The Court of Appeal has upheld a decision of the High Court which found that a residential tenant under the Residential Tenancies Act 1986 enjoys the benefit of his or her landlord’s insurance and is therefore immune to legal claims in relation to property damage caused by the tenant that is covered by that insurance: Holler v OsakiĀ [2016] NZCA 130.

I wrote about the High Court decision here, offering the respectful opinion that the High Court decision was incorrect. For the same reasons I believe the Court of Appeal decision is incorrect.

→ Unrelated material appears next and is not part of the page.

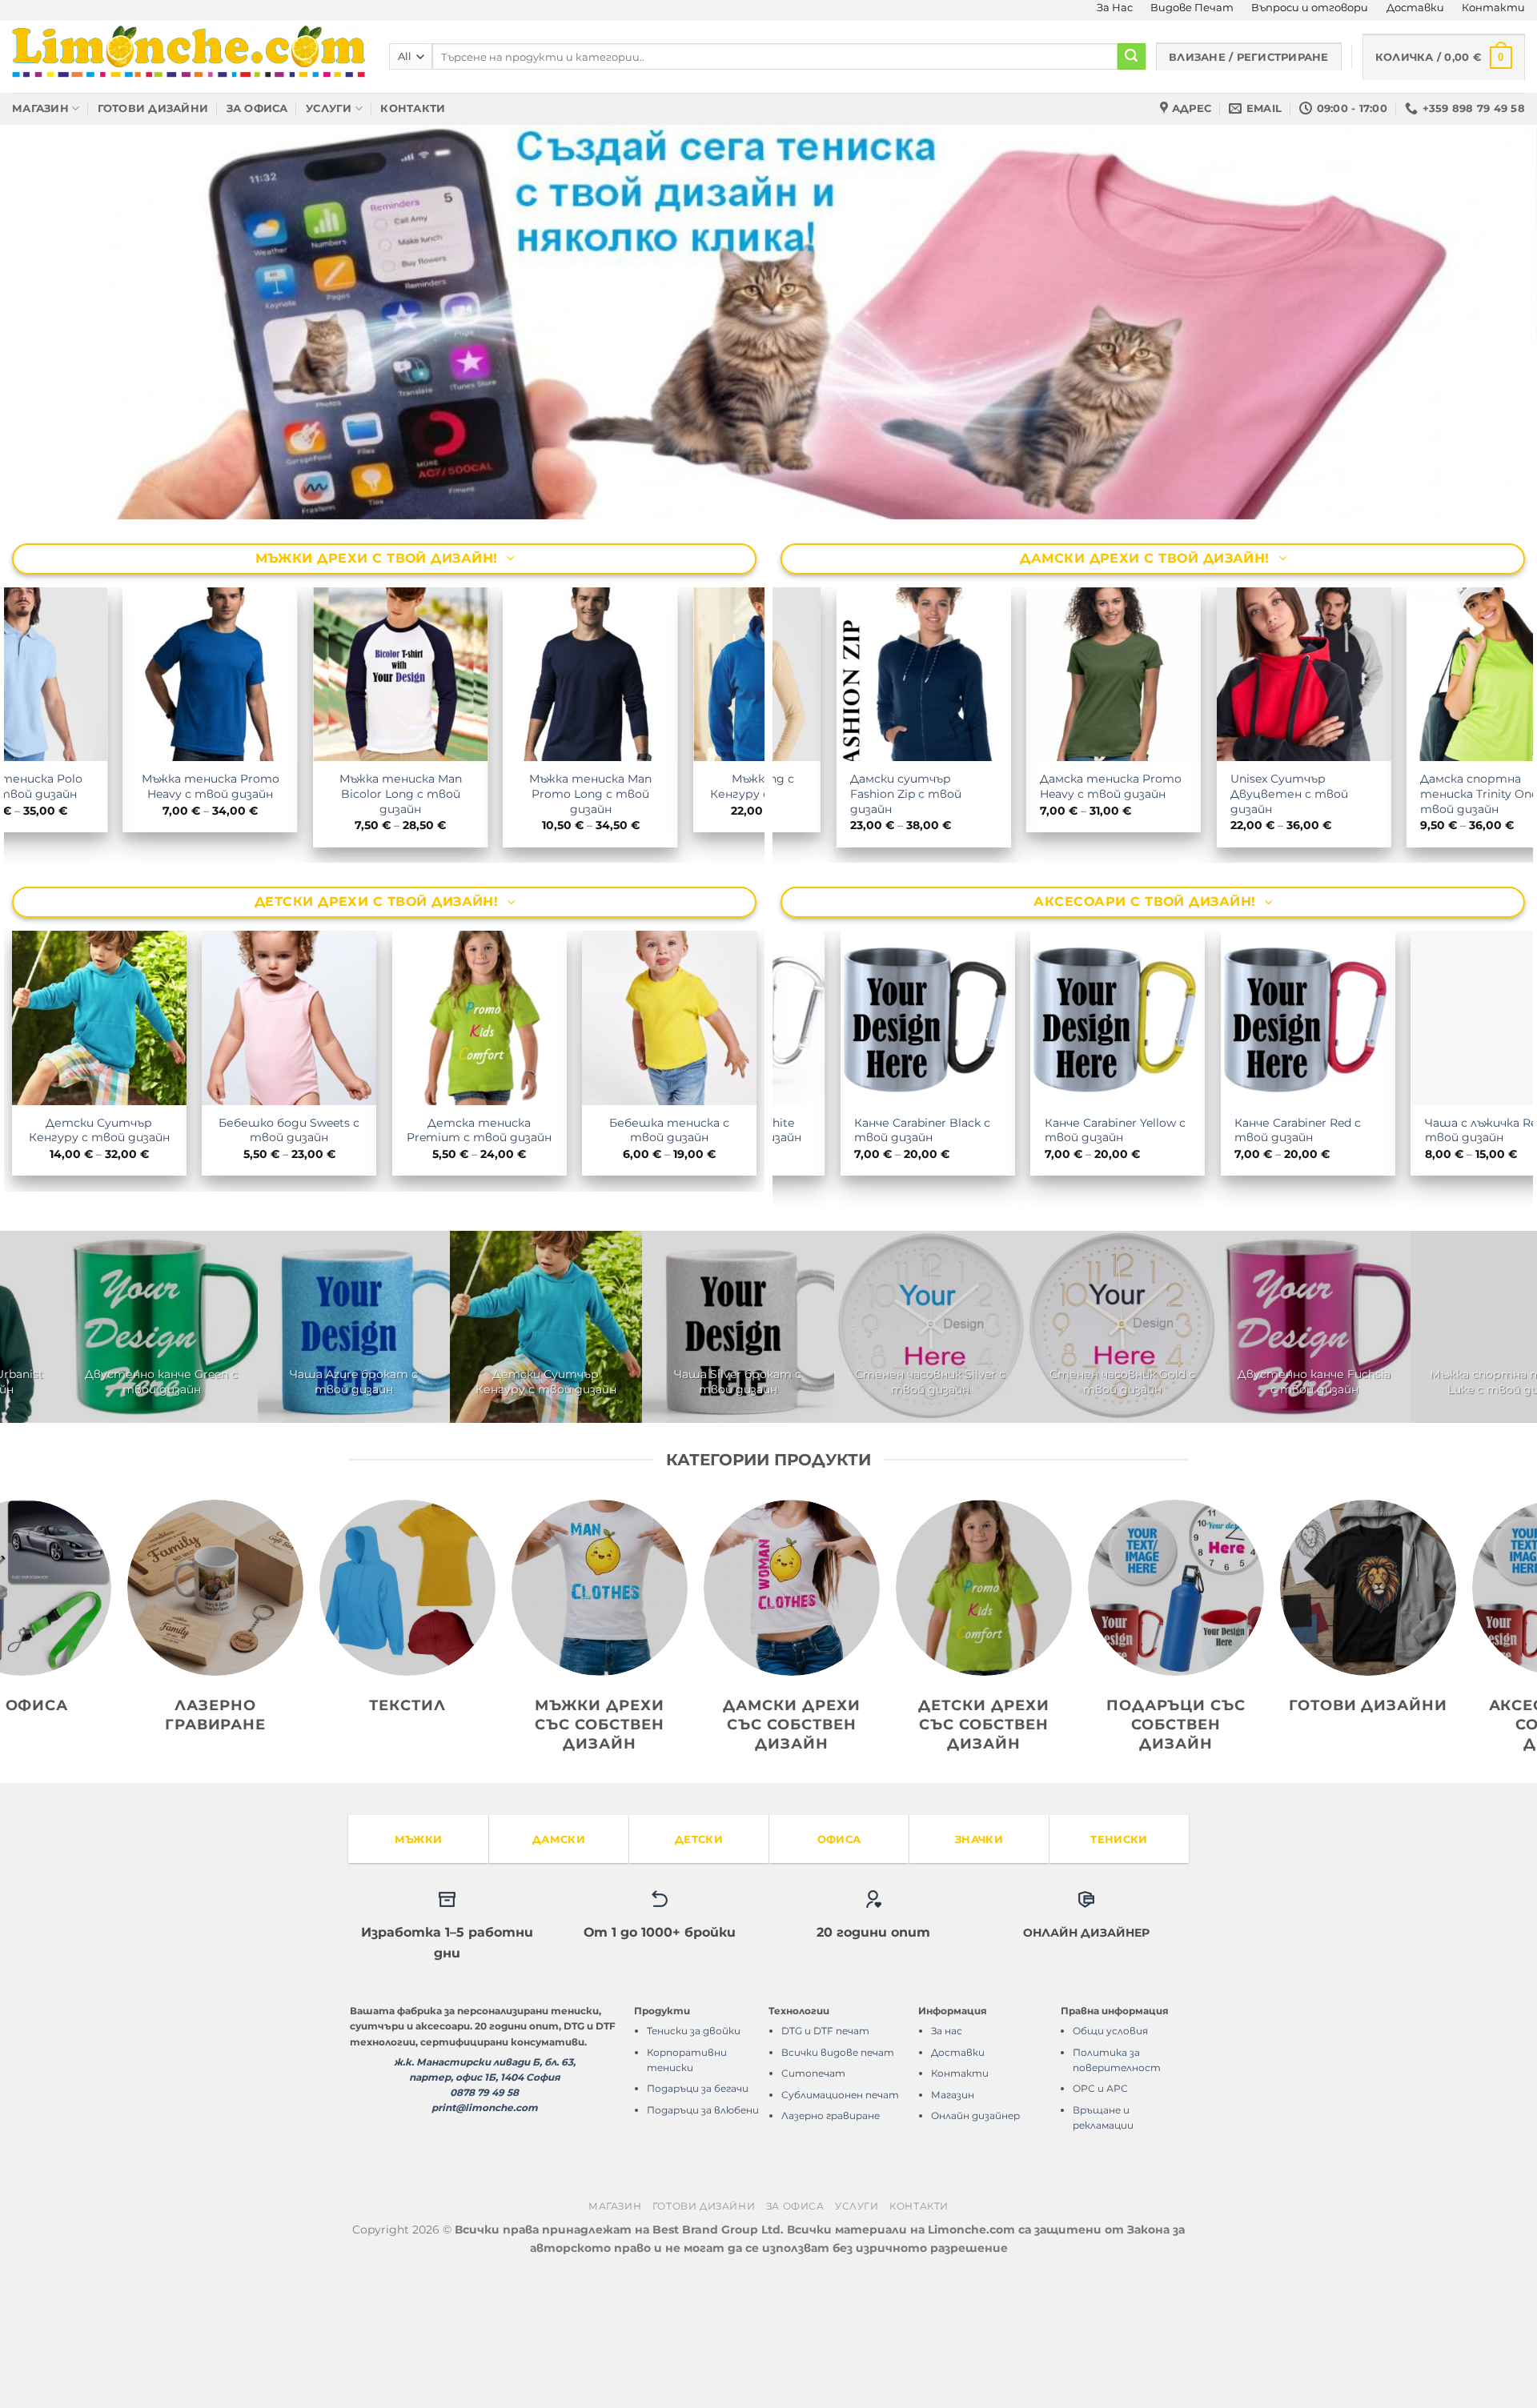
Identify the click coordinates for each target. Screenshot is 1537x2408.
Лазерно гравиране (830, 2254)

The case lends itself nicely to a further appeal to the Supreme Court, because it is essentially one of statutory interpretation, and is clearly one of general public, and commercial, significance.

Steve Keall
Barrister
23 April 2016

 

 

2 thoughts on “Court of Appeal confirms residential tenants’ immunity from suit

  1. Chris

    Hi Steve

    Long time reader, first time poster. While I don’t disagree with your reasoning on the statutory interpretation issues in both the CA and HC judgments, I see less of a clear line and more of a reasonably clear policy intent let down by a mishmash of drafting, a failure to ensure that the RTA and the PLA were compatible, and most worryingly, a failure of Parliament to give proper, timely attention to law reform proposals put before it.
    I think that this case really illustrates the problems when the Court needs to interpret statutes in a just, but technically correct manner, especially when the drafting is poor.
    My personal view is that the outcome is the right one; I see no good reason in policy why a commercial tenant (well advised and well insured) should have more protection than a residential tenant (unadvised and uninsured in any of the relevant cases).
    What has been most irritating for me has been comments made by ICNZ about this case, Tim Grafton in particular, who either hasn’t read or hasn’t understood the case. His comments and those of others have ignored the fact that the protection in s269 is only against “fire, flood, explosion…”etc or an otherwise insured peril, and that the onus remains on the tenant to disprove liability, and that any act of the tenant which limits the insurers liability will remove the tenant’s ability to rely on the exoneration. Having seen from the inside how recovery operates while working for a few different insurers, I’m reasonably certain that this decision won’t increase insurers costs, although it will stop lawyers like me from earning fees pursuing or defending such cases. I’ve defended a couple of subrogated recovery actions brought by insurers where this decision would apply, in both instances the recovery was technically correct but brought in a cynical manner and, had the insurers suceeded it would have been thoroughly unjust.